The port of Odesa, one of the main export points for Ukrainian grain on the Black Sea, was hit by a barrage of six Russian Kalibr cruise missiles overnight, Kyiv said Tuesday, hours after Moscow pulled out of a U.N.-backed deal designed to allow Ukraine to continue feeding the world, according to Politico.
Ukrainian air defense shot down all the Russian rockets, but “the fragments of the downed missiles and the blast wave damaged port infrastructure and several private homes” in Odesa, Ukraine’s Operational Command South said in a statement. One person was injured.
Twenty-one Iranian-made Shahed-136 drones were shot down by air defense forces over the Odesa region, the statement said. Russia also targeted other areas in Ukraine’s south, including Mykolaiv, where an industrial facility was hit, according to the statement.
The barrage came after the strategic Kerch bridge that connects occupied Crimea with Russia was struck in the early hours of Monday morning, with Moscow saying the crossing had been damaged by two Ukrainian drones.
Later that day, Russia withdrew from a major deal allowing Kyiv — one of the world’s breadbaskets — to export millions of tons of grain through several Ukrainian ports on the Black Sea — Odesa, Chernomorsk and Yuzhny.

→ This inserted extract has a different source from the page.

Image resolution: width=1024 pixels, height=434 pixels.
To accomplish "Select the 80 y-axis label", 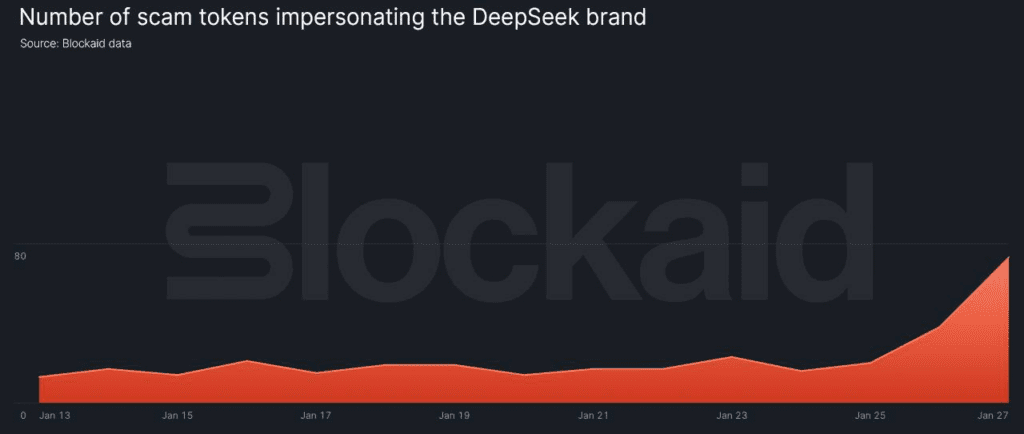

The agreement offered a lifeline to Ukrainian farmers and to food-insecure countries — notably in Africa — where Russia’s war on Ukraine has increased the risk of famine.
European officials sharply criticized Russia’s decision to pull out of the deal, with European Commission President Ursula von der Leyen denouncing it as a “cynical move.” Ukrainian President Volodymyr Zelenskyy vowed to continue exporting grain through the Black Sea “even without the Russian Federation.”